Alternatively, if you want to use only tensor parallelism, set the tensor parallel size to the total number of NPUs in the cluster. For example, with 16 NPUs across 2 nodes, set the tensor parallel size to 16:

python -m vllm.entrypoints.openai.api_server \
       --model="Deepseek/DeepSeek-V2-Lite-Chat" \
       --trust-remote-code \
       --distributed_executor_backend "ray" \
       --enforce-eager \
       --tensor-parallel-size 16 \
       --port {port_num}

Note

If you’re running DeepSeek V3/R1, please remove quantization_config section in config.json file since it’s not supported by vllm-ascend currently.

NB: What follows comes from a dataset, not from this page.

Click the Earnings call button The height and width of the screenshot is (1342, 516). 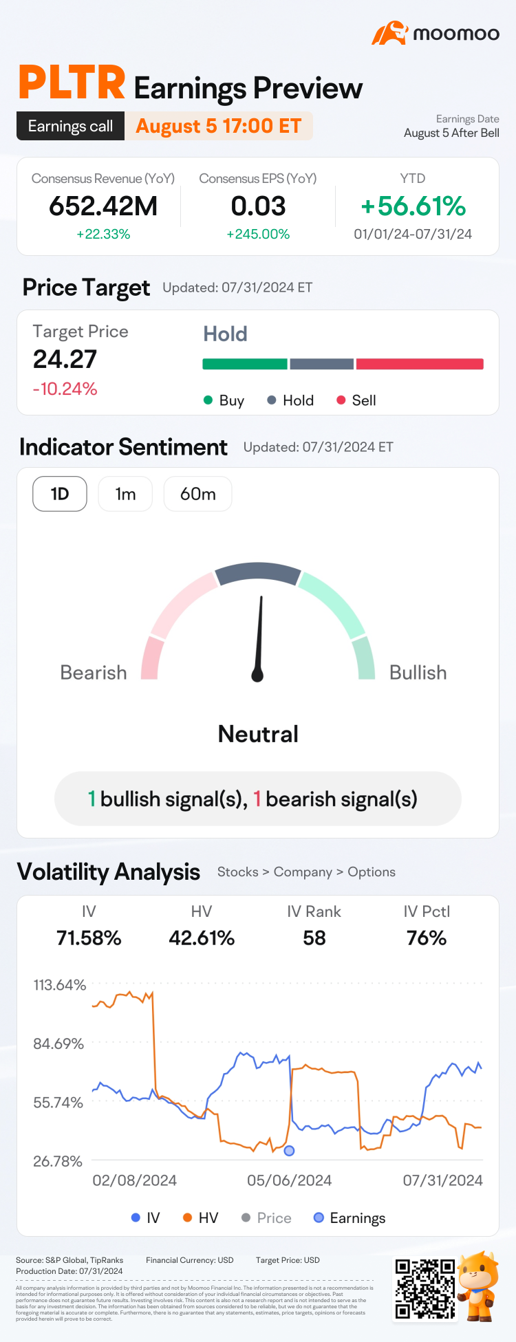coord(70,126)
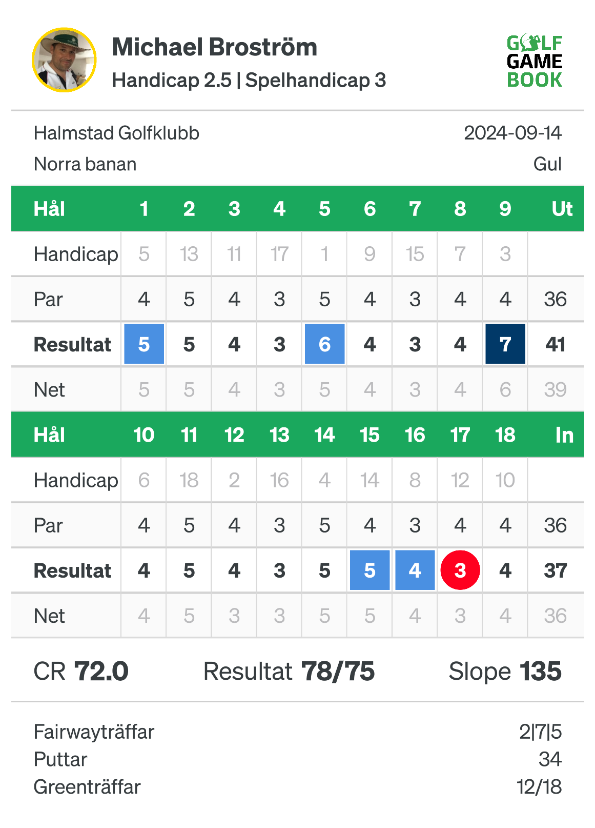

Once your server is started, you can query the model with input prompts:

curl -X POST http://127.0.0.1:{prot_num}/v1/completions  \
     -H "Content-Type: application/json" \
     -d '{
         "model": "Deepseek/DeepSeek-V2-Lite-Chat",
         "prompt": "The future of AI is",
         "max_tokens": 24
     }'

If you query the server successfully, you can see the info shown below (client):

{"id":"cmpl-6dfb5a8d8be54d748f0783285dd52303","object":"text_completion","created":1739957835,"model":"/home/data/DeepSeek-V2-Lite-Chat/","choices":[{"index":0,"text":" heavily influenced by neuroscience and cognitiveGuionistes. The goalochondria is to combine the efforts of researchers, technologists,","logprobs":null,"finish_reason":"length","stop_reason":null,"prompt_logprobs":null}],"usage":{"prompt_tokens":6,"total_tokens":30,"completion_tokens":24,"prompt_tokens_details":null}}

Logs of the vllm server:

INFO:     127.0.0.1:59384 - "POST /v1/completions HTTP/1.1" 200 OK
INFO 02-19 17:37:35 metrics.py:453 Avg prompt throughput: 0.0 tokens/s, Avg generation throughput: 1.9 tokens/s, Running: 0 reqs, Swapped: 0 reqs, Pending: 0 reqs, NPU KV cache usage: 0.0%, CPU KV cache usage: 0.0%.